[ACTION ITEM]
Below are some records; find each line that carries the word "Specialist" and copy it.

Stored dataset items:
..........
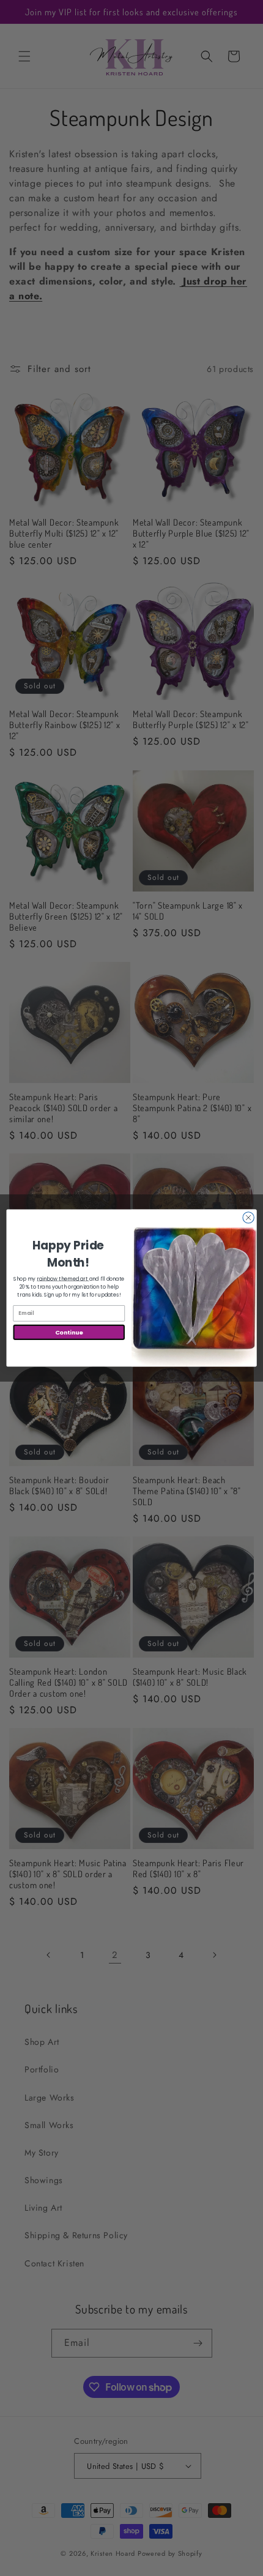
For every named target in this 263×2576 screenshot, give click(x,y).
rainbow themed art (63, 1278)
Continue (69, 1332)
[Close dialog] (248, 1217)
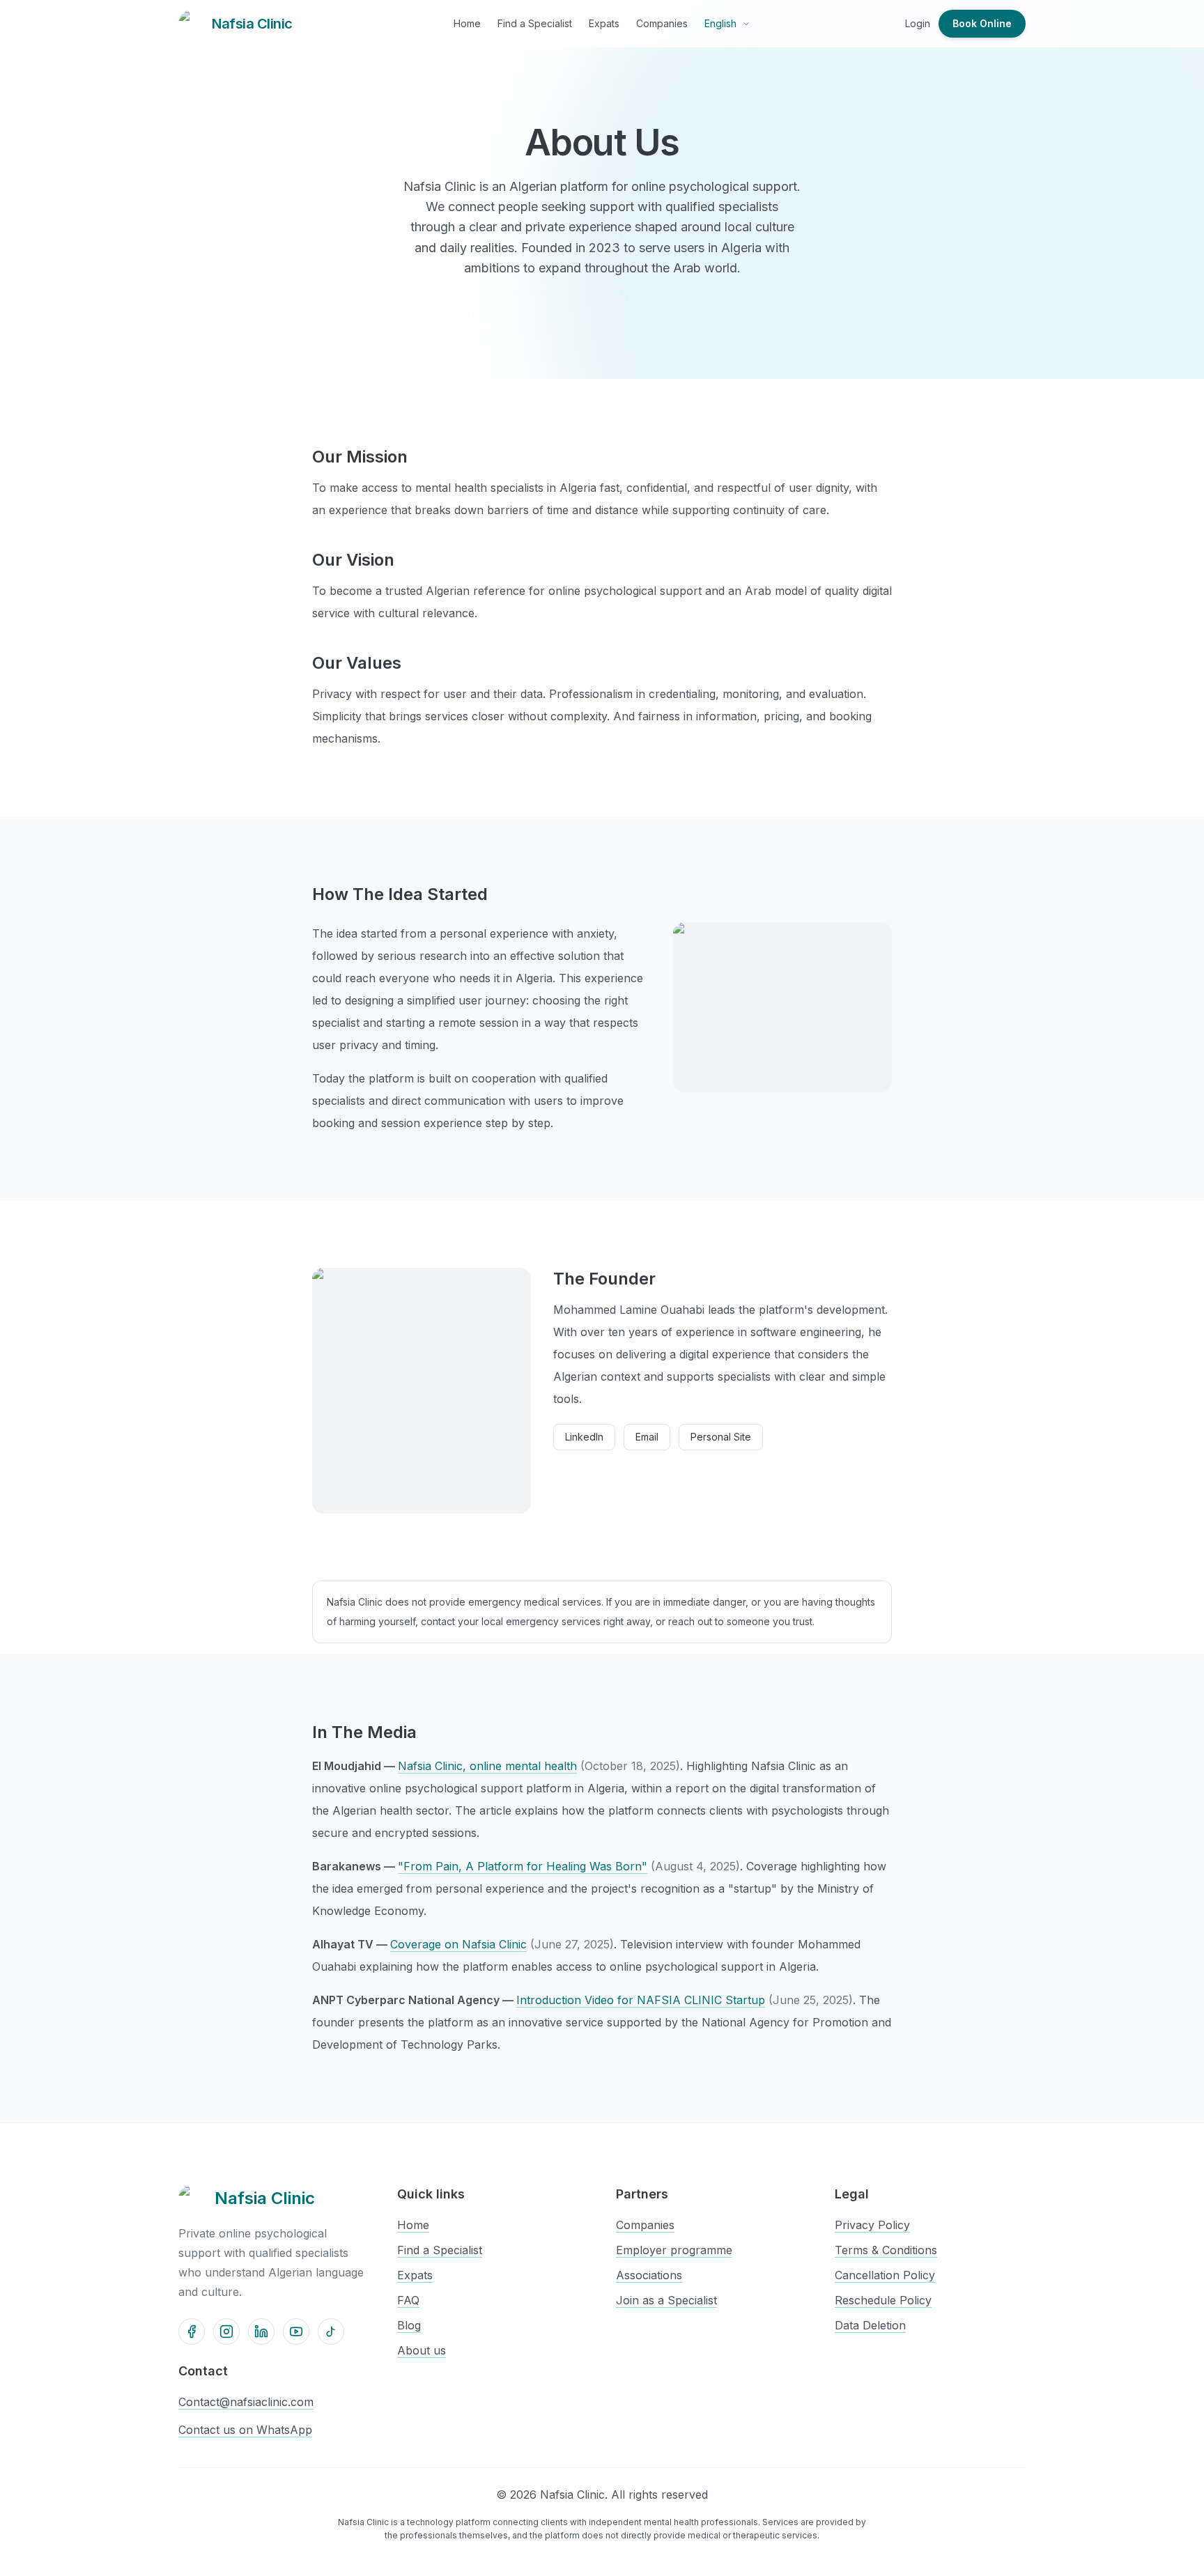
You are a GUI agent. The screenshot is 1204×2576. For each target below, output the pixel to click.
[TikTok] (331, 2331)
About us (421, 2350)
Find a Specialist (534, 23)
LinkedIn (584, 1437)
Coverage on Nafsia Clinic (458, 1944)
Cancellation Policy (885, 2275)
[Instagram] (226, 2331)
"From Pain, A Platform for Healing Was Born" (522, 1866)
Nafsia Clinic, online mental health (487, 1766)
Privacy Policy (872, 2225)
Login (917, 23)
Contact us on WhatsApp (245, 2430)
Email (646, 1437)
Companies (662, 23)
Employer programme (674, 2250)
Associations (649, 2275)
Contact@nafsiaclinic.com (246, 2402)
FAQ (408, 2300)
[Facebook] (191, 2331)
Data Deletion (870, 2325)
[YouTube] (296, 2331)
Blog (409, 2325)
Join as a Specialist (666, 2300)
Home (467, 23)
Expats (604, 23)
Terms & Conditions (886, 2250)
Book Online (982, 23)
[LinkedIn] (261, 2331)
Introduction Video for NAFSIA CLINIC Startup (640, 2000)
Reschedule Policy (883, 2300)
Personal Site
..........
[RESPONSE FOR THIS EXERCISE]
Find a Specialist (534, 23)
Join as a Specialist (666, 2300)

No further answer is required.